SPEAKER_03So you weren't trying to be my guy, is it? I would never have that.
SPEAKER_00No. And I I never saw him all also as an incredible guitar player. I mean, he is amazing, beautiful what he did. But I had you know, in my own right, I had my own heroes, and you know, it he's not the type of guy that really thought, wow, I've got to play that out. No. I like that texture, and I I I took some of that texture and you know from him, and that's it. I I I don't know one song by Michaelist. I, you know, straight away I wrote this tune called Heartbeat, that's still played now. Okay. Um that was my first uh That was inspired by those stories.
SPEAKER_03Inspired by that sort.
SPEAKER_00Yeah, something like that. Just all inspired by that kind of call it texture, yeah, like soundscape.
SPEAKER_03Do you think now people learn so visually? So they make what the amazing world that we live in. If I want to learn an Antonio Foscioni tune, I can go online on YouTube and learn. Yeah, it can be you teaching the tune. Do you think actually that is kind of maybe stopping that uniqueness and the visuality? Because there's something in that not struggle, but because you're just exploring and you're taking flavours. Do you think now we're actually taking like the data and the finger, you know, the fingerprints?
SPEAKER_00I you know, I think everyone chooses to take that data or not is in your kind of thing. I mean so it was there, but you don't have to, you can just if somebody imitates the where play, I mean it's up to him. Choose that direction, you know. Although I always tell everybody, find your own way, your own direction, because imitation is never good. Inspiration, yes, but imitation. You can't get the same as you know, as I said to you, I had a huge respect and for John McCockman, and I've never there's there's some songs I've learned, but whenever he started playing his improvisation, I never wanted to play that way. That's his way. It's gonna be double hell if you find somebody's vocabulary with their own technique and trying to enter that. I I'll find it really complicated. I think you should just absorb what it touches you and make something out of that, make it yours. That that makes more sense.
SPEAKER_03Um it's kind of easier almost. It's sort of more I I don't mean. But it's it's like a path that feels right.

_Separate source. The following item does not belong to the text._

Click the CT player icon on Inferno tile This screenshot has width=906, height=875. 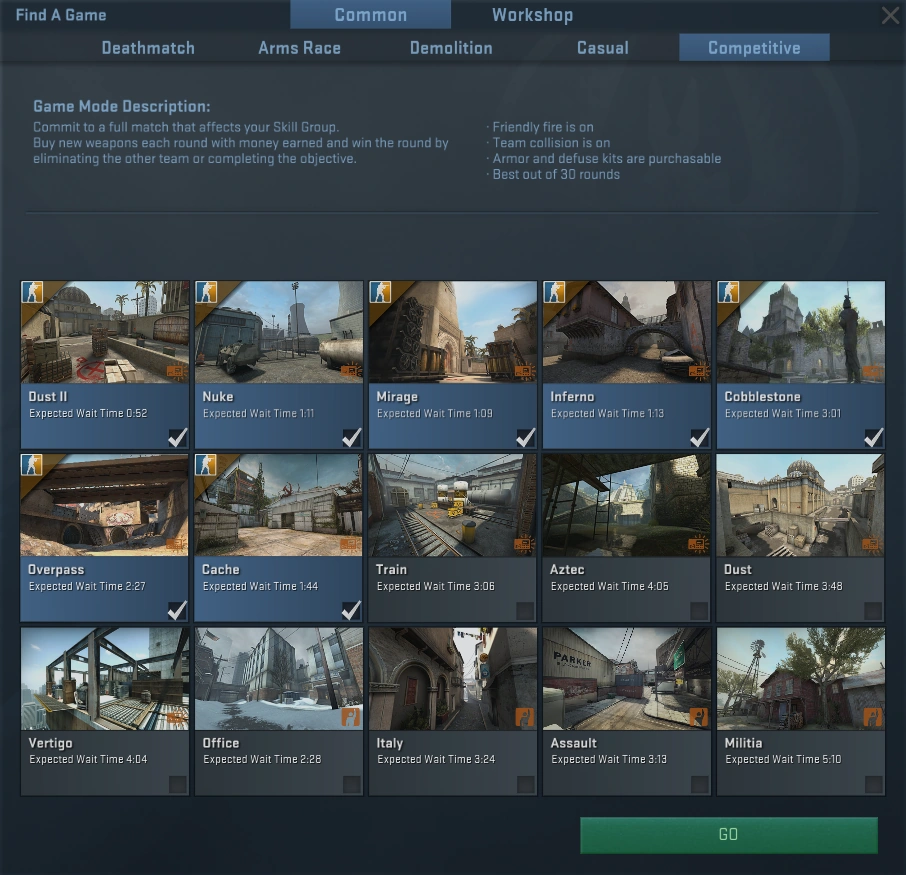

SPEAKER_00I find it more difficult playing something that somebody else is playing exactly how they play it. It it's great to study some solos or something that really touches you. It's always good because it's you know, to have that knowledge and being able to understand how the melody and and the harmony works together, but um find your own way, you know. Even you know, I've seen so many incredible people touring the world that play in a different ways and styles. I always appreciate that. That question when they ask me, for you, who's the best topper in the world? I think I'm sure there must be hidden somewhere in some some place. Because I've seen so many amazing, amazing players.
SPEAKER_03That's all it's so good to hear, man. It's so good to hear because I I've always found it impossible to sit and learn a whole tune. I got uh the only tab of a Pacussid player I got. Do you know a guy called Eric Mongrane? You know this guy? He did a tab. I got his tab for an album and I learned the first bar. Yeah, and then I went and wrote like two or three tunes, and then I never went back to it. But I always felt that that was like uh a weakness. Do you know what I mean? I was always sort of like, you got what's the word? You've got to focus, man. You've got to focus.

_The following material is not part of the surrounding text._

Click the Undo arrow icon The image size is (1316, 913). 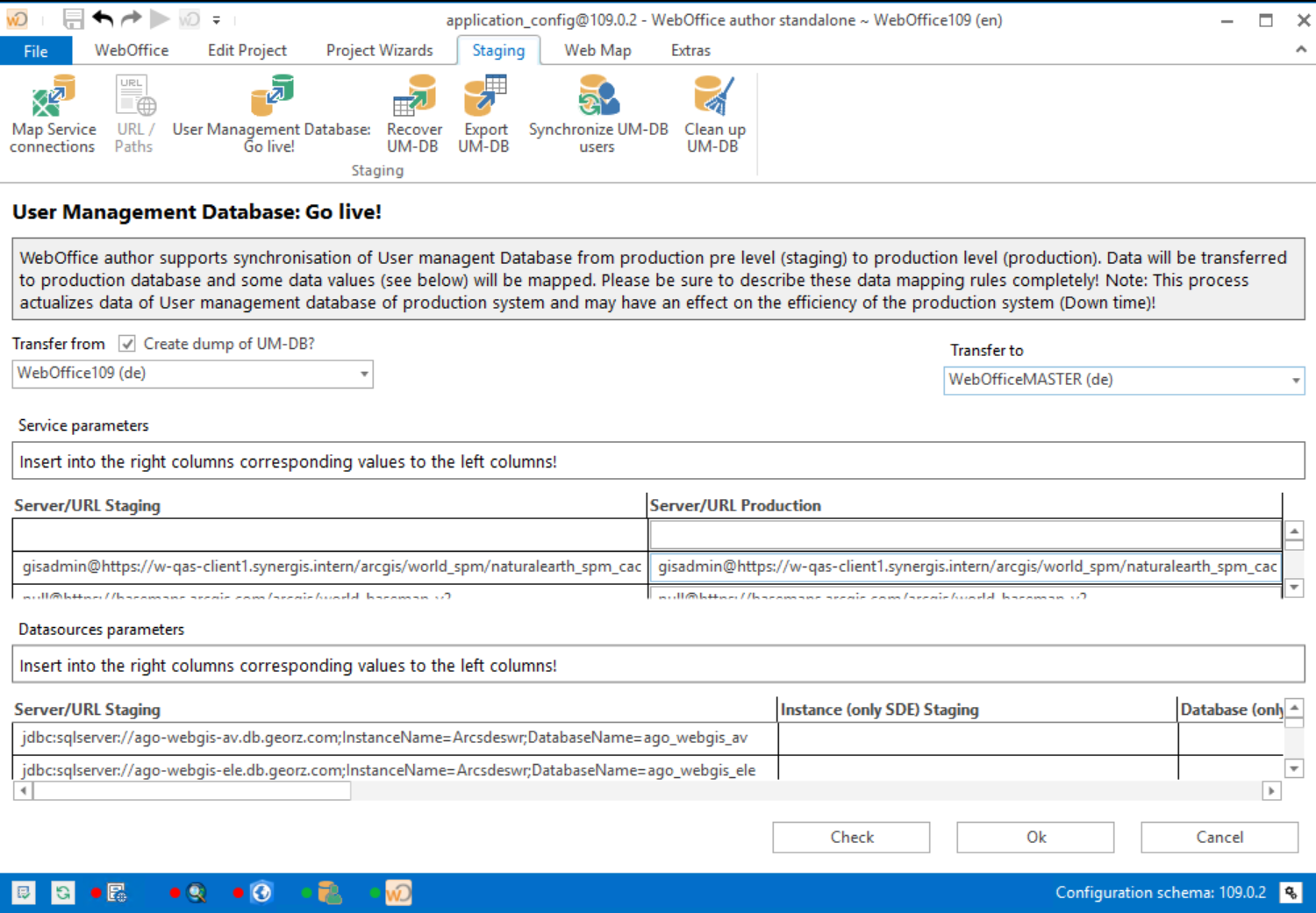[x=103, y=18]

SPEAKER_00But it's not a weakness. I I me too at the moment, I think, mmm, I'm not able to focus and to study these things, I should be studying the whole book and learn. You know, at the end, I think we have a compass inside. And boy, don't forget that little that little compass because if if you don't feel that way you're going, and sometimes you can get very lost. It could be all your life playing exactly the same or very good, even better than maybe your teacher, but then so what if it's not your path?
SPEAKER_03How how do you realize that though? For someone who for people listening.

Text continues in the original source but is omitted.